Pola hubungan tersebut adalah berprinsip pada ajaran Tat Twam Asi (Ia adalah engkau). Ajaran ini mengandung makna bahwa hidup segala makhluk sama, menolong orang lain berarti menolong diri sendiri, dan sebaliknya menyakiti orang lain berarti pula menyakiti diri sendiri. Jiwa sosial demikian diresapi oleh sinar tuntunan kesucian Tuhan dan sama sekali bukan atas dasar pamrih kebendaan.

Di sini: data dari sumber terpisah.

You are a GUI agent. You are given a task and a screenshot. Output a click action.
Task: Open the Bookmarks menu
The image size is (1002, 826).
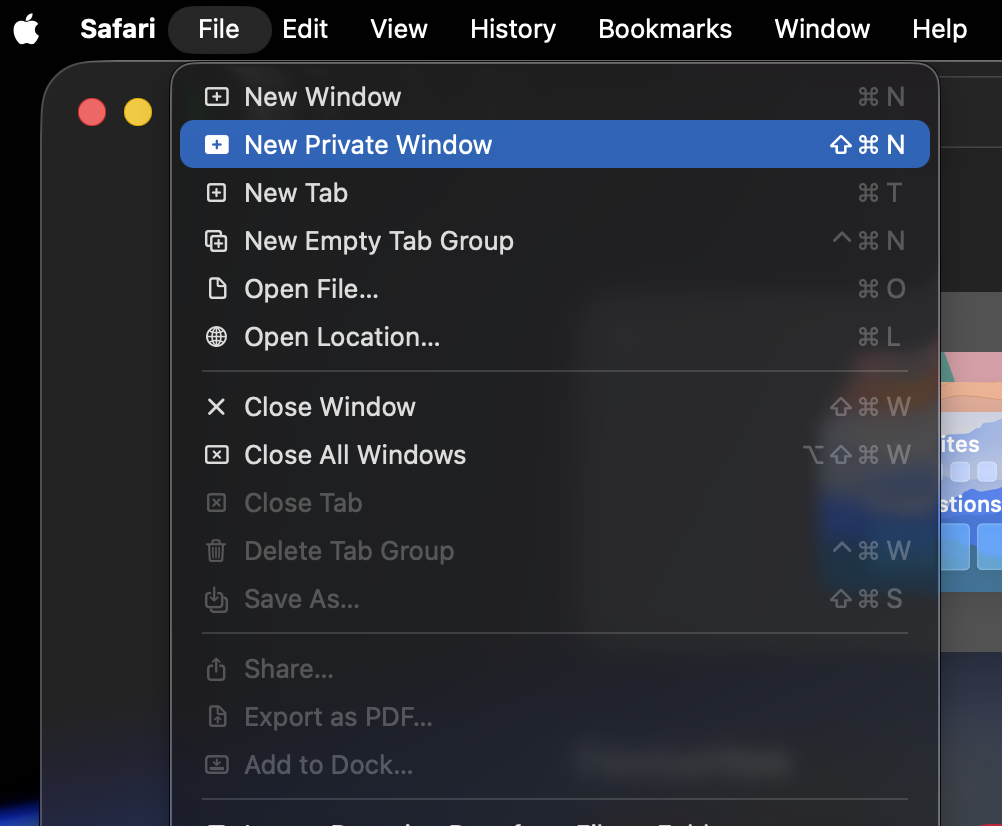click(665, 29)
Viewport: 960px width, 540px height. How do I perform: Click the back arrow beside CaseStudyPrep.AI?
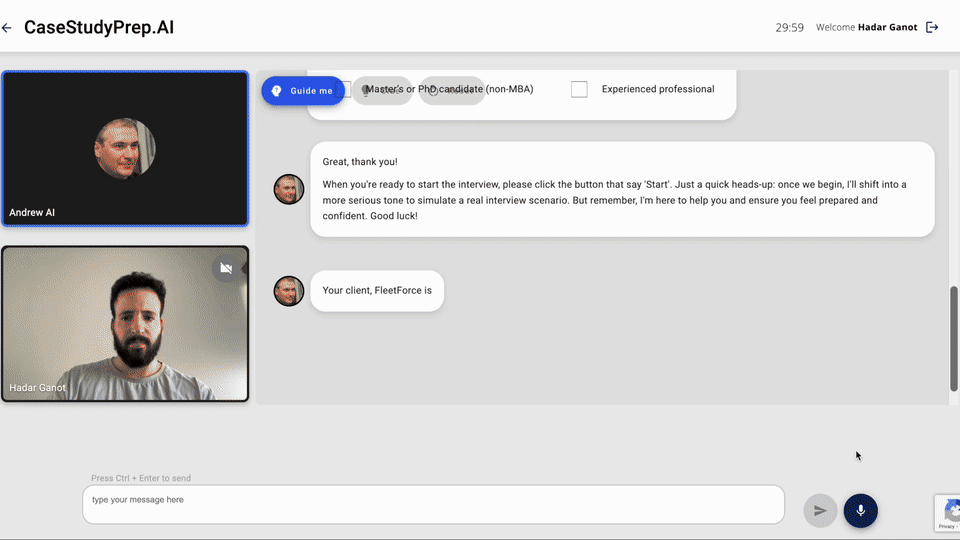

Biasanya hambatan kita untuk menjalankan tata susila/etika adalah masih bersemayamnya perbuatan jahat, baik dari luar maupun dari dalam. Dari luar ada sad ripu, sad atatayi, dan sapta timira. Untuk menetralisir kejahatan ini, dengan ajaran Tri kaya parisuda yaitu tiga jenis perbuatan yang merupakan landasan ajaran Etika Agama Hindu yang dipedomani oleh setiap individu guna mencapai kesempurnaan dan kesucian hidupnya. Ketiganya adalah kayika, wacika, manacika (berbuat yang baik, berkata yang baik, berpikir yang baik).

III. Acara/Upakara

Yadnya adalah suatu karya suci yang dilaksanakan dengan ikhlas karena getaran jiwa/rohani dalam kehidupan ini berdasarkan dharma, sesuai ajaran sastra suci Hindu yang ada (Weda). Yadnya dapat pula diartikan memuja, menghormati, berkorban, mengabdi, berbuat baik (kebajikan), pemberian, dan penyerahan dengan penuh kerelaan (tulus ikhlas) berupa apa yang dimiliki demi kesejahteraan serta kesempurnaan hidup bersama dan kemahamuliaan Sang Hyang Widhi Wasa.

Di dalamnya terkandung nilai-nilai tentang asa tulus ikhlas dan kesucian serta rasa bakti dan memuja (menghormati) Sang Hyang Widhi Wasa, Dewa, Bhatara, Leluhur, Negara dan Bangsa, dan kemanusiaan.

Di dalam pelaksanaannya disesuaikan dengan kemampuan masing- masing menurut tempat (desa), waktu (kala), dan keadaan (patra). Suatu ajaran dan Catur Weda yang merupakan sumber ilmu pengetahuan suci dan kebenaran yang abadi.

Selain dari tri kerangka dasar agama Hindu, ada hal lain yang harus juga diperhatikan untuk meyakinkan bahwa konsep dasar beragama sangat memegang peranan. Di antara konsep dasar beragama itu adalah Satyam (Kebenaran), Dharma (Kebijakan), Seva (Pelayanan), Santih (Kedamaian), Ahimsa (Tanpa kekerasan), dan Prema (Cinta-kasih).

Misi keagamaan dalam ajaran Hindu adalah menyampaikan nilai-nilai kebenaran yang bersifat universal. Misalnya, etika hidup, moralitas, mewujudkan kesejahteraan dunia (Jagadhita), pembebasan jiwa dari belenggu maya (Duniawi), dan untuk mencapai kedamaian abadi (Moksa) 

Semoga pelita dharma ini bisa menjadi pelita untuk menerangi diri, sehingga sisi gelap akan menjadi terang.